### WHAT YOU NEED TO DO
Transcribe only the lines of the listing below from the one holding "Task: Add a new personality with plus icon" through the one holding "Open the Tabs", inclusive, without any change.
====
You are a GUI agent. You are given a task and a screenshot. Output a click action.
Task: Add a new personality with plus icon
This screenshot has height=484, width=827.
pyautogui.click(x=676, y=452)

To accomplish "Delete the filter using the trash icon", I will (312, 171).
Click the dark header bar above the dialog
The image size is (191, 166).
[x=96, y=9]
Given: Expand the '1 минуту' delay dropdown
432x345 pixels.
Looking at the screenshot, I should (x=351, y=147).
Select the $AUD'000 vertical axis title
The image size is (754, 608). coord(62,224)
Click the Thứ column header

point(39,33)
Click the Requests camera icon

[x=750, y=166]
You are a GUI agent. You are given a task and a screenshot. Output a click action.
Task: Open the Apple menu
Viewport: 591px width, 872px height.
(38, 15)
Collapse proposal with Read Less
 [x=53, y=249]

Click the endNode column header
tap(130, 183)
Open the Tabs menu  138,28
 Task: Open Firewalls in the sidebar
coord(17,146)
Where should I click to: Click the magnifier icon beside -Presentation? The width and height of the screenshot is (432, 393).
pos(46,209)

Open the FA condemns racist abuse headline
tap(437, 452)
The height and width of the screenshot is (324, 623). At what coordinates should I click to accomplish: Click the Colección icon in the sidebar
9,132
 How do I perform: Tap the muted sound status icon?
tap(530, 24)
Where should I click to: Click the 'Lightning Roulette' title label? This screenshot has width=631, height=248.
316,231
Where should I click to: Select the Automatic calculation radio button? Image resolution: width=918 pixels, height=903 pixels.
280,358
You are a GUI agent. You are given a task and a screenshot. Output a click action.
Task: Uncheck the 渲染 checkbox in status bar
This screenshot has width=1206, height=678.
====
### RESULT FOR THIS TASK
Task: Add a new personality with plus icon
This screenshot has height=484, width=827.
pyautogui.click(x=676, y=452)

To accomplish "Delete the filter using the trash icon", I will (312, 171).
Click the dark header bar above the dialog
The image size is (191, 166).
[x=96, y=9]
Given: Expand the '1 минуту' delay dropdown
432x345 pixels.
Looking at the screenshot, I should (x=351, y=147).
Select the $AUD'000 vertical axis title
The image size is (754, 608). coord(62,224)
Click the Thứ column header

point(39,33)
Click the Requests camera icon

[x=750, y=166]
You are a GUI agent. You are given a task and a screenshot. Output a click action.
Task: Open the Apple menu
Viewport: 591px width, 872px height.
(38, 15)
Collapse proposal with Read Less
 [x=53, y=249]

Click the endNode column header
tap(130, 183)
Open the Tabs menu  138,28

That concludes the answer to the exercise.